Selamat datang di Situs Ensiklopedia Ekonomi Islam

Hubungan Ketenagakerjaan dalam Sistem Ekonomi Islam

EKISPEDIA.COMPermasalahan pelik yang diperhatikan dalam sistem ekonomi Islam di antaranya adalah hubungan ketenagakerjaan. Berbeda dengan teori hubungan produk yang mengisyaratkan adanya proses pelibatan faktor tenaga kerja dalam produksi, pada hubungan ketenagakerjaan pembahasan berpusat pada kewajiban dan hak pekerja yang harus dipenuhi oleh perusahaan atau pemberi kerja.

Perlu diperhatikan bahwa hubungan antara pekerja dan pemberi kerja diatur di bawah struktur akad ‘ijarah (sewa-jasa), dimana pemberi kerja disebut sebagai musta’jīr sedangkan pihak pekerja disebut sebagai mu’jīr.

::::::::::

SOAL
Lanjutkan teks di atas tentang hubungan ketenagakerjaan dalam ekonomi Islam, mulai dari bagian setelah kalimat terakhirnya.

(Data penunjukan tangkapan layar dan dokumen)
::::::::::

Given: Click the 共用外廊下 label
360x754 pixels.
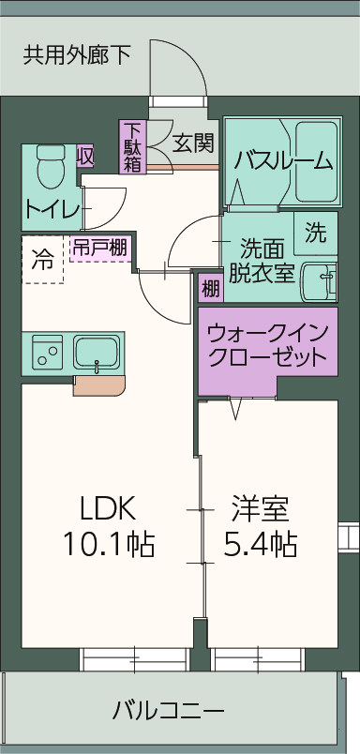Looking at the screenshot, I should pos(77,55).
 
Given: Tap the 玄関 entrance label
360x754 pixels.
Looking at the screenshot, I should pos(194,143).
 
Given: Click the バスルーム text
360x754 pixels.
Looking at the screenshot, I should pos(284,160).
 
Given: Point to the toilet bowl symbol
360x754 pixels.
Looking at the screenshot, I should pos(47,167).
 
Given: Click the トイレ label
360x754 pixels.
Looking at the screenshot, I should pos(52,208).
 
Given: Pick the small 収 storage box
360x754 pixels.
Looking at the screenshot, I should pos(85,156).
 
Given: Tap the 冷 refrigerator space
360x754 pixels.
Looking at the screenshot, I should pos(42,260).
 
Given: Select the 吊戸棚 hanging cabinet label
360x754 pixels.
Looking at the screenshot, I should pos(100,249).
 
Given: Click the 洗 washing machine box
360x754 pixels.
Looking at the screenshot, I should pos(315,231).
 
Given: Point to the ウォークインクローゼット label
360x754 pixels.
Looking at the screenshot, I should pos(267,344).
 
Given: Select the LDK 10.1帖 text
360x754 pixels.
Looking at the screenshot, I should pos(108,525).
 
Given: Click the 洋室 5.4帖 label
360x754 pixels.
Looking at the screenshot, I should pos(260,525).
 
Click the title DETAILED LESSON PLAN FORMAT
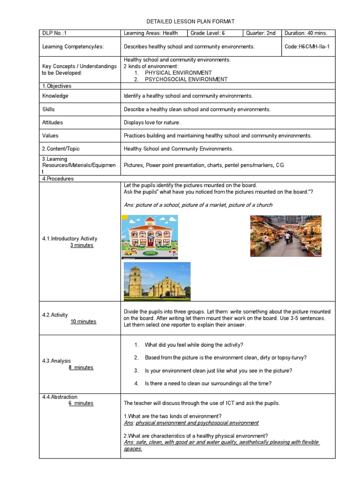point(190,22)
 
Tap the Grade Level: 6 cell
point(209,33)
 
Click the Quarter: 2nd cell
point(261,33)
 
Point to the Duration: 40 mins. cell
point(308,33)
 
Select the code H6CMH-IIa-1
point(308,47)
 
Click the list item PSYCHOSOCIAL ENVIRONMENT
point(180,80)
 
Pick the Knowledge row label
point(55,96)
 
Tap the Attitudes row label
point(52,123)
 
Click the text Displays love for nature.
point(152,123)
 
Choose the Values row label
point(50,136)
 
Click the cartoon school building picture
point(150,237)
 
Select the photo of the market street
point(286,236)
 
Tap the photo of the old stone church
point(157,281)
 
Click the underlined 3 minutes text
point(82,246)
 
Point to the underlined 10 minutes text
point(83,322)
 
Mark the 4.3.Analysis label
point(56,361)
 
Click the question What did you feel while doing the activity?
point(194,345)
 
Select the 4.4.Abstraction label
point(60,397)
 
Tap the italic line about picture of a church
point(198,205)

::::::::::

JAWABAN
Permasalahannya timbul dalam sistem produksi modern, dimana pekerja merupakan faktor produksi yang terintegrasi dan terlibat langsung sebagai bagian dari proses produksi dan bukan sebagai pihak pemberi jasa (vendor) yang tidak terlibat langsung.

Sebagai konsekuensinya, maka muncul hubungan ketenagakerjaan yang berbeda dari sekedar hubungan sewa-jasa (ijārah) dimana antara satu pihak dan pihak lain saling terpisah dan hanya terikat oleh hubungan jasa. Nash-nash pun tidak mencakup pola hubungan ketenagakerjaan modern dan lebih menekankan hubungan tenaga kerja sebagai properti domestik ketimbang faktor produksi.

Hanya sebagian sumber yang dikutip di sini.